The modern mind is hard-wired to seek structural or legal solutions for areas of disagreement. But modernity is ending. Faith in structures and institutions is eroding across the world; faith in democracy seems to be declining among the young even in its heartlands. These trends may reverse but we would be foolish to count on them doing so. Instead, people in very different sorts of countries are at the same time turning to leadership with personal authority, to strong men – if you will, to latter day patriarchs.

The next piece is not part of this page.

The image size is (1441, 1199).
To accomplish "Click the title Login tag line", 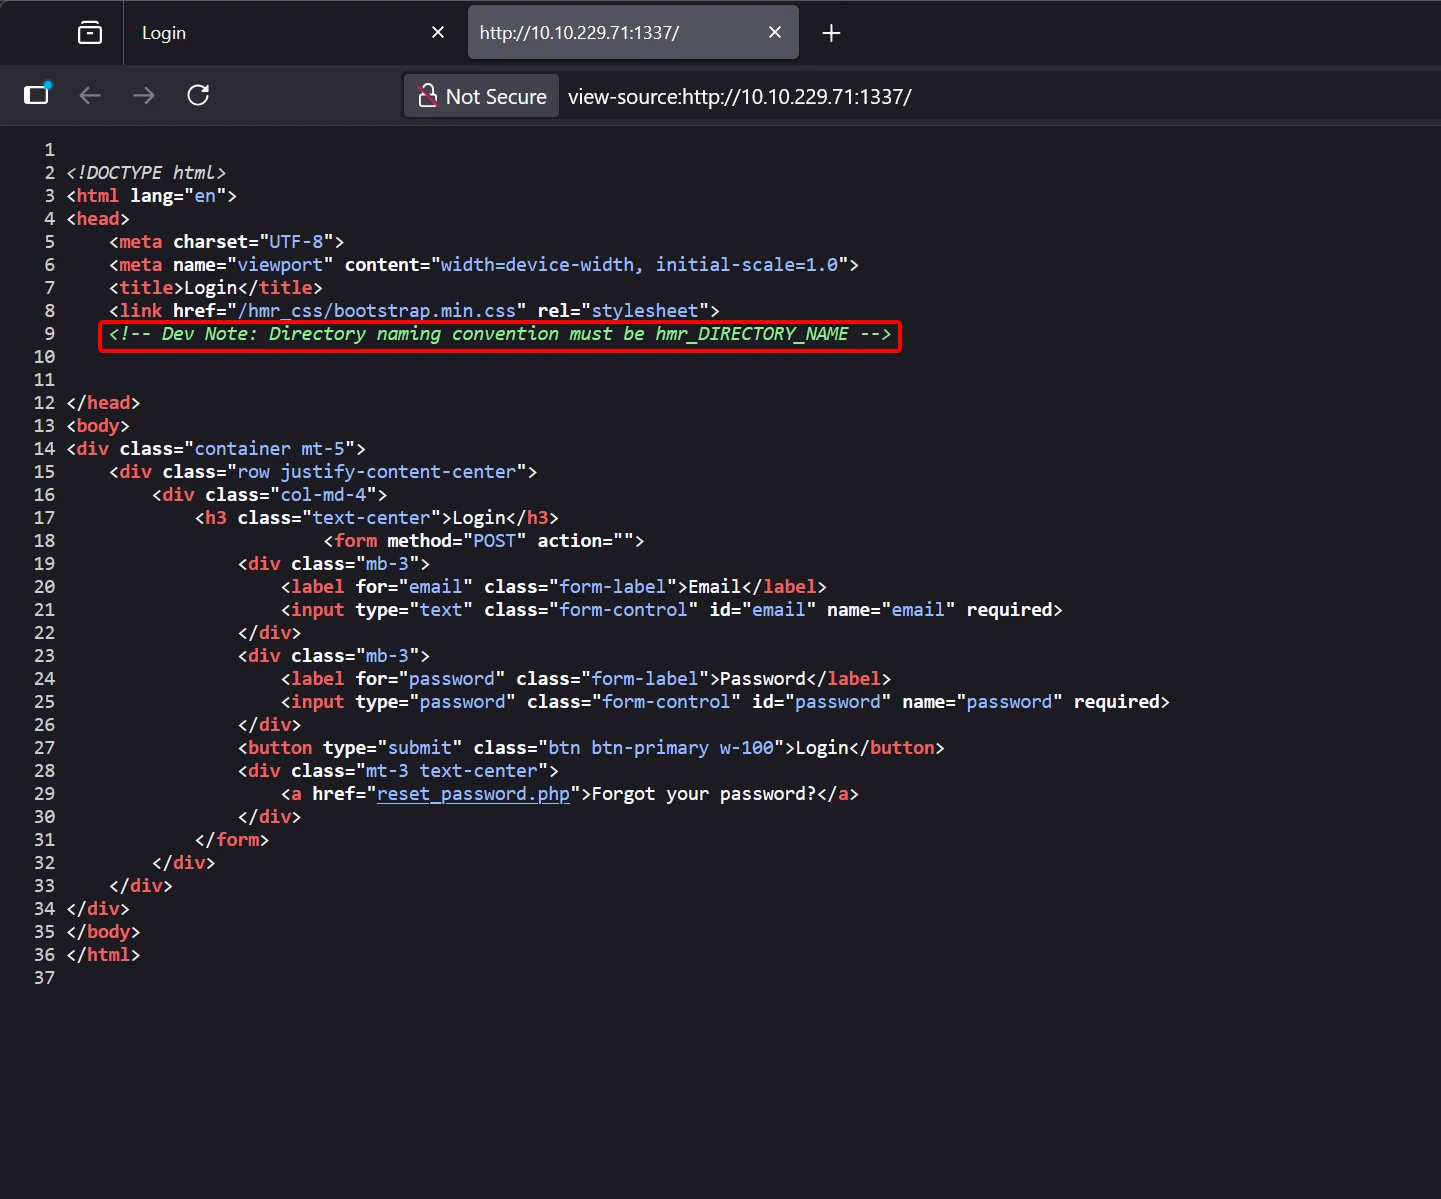I will point(216,288).
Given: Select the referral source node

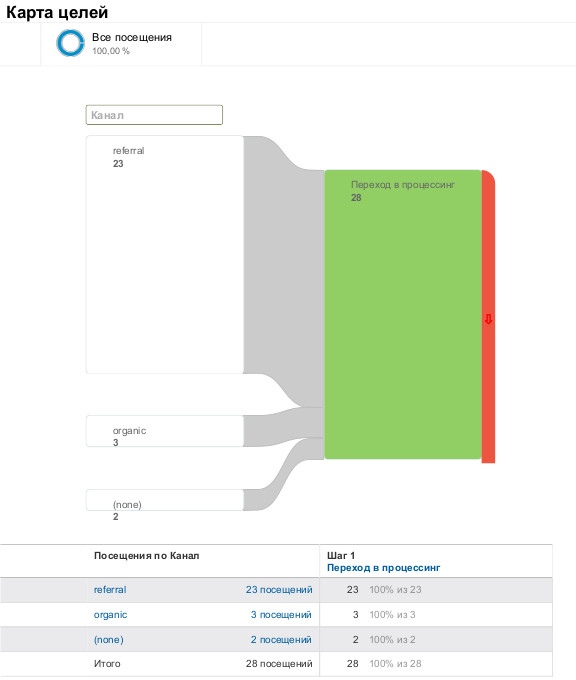Looking at the screenshot, I should tap(165, 255).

The moral authority of the See of Canterbury is particularly driven by its great antiquity, its presence at the creation of the Church of England in its post-Reformation form, from which the vast majority of Anglican Provinces derive their orders and apostolic succession. Canterbury is therefore the ‘father’ of almost all the other member Churches, which are branches of an extended family. If that all sounds very patriarchal, it is because it is.
Were the Archbishop of Canterbury to be replaced by a Supreme Primate elected or selected on another basis, it is unthinkable that they would carry the same moral authority as Canterbury, and in current circumstances, I very much doubt that the Anglican Communion would survive such a development. Whether one likes it or not, patriarchal authority still carries weight, so does the power of the name of an ancient See – and we suddenly find ourselves living at a time when people are demanding personally powerful leaders.
Ultimately, though, with goodwill, anything is possible; without it, everything is impossible. It is entirely possible for us to negotiate a way of living with our current divisions whether across the Anglican Communion or within the Church of England if people think it is worth doing so. The real question is whether we wish to remain in Communion with one another. And a legitimate test of that is whether Anglican Bishops can stand to spend a few muggy midsummer weeks together in some student halls of residence in Kent.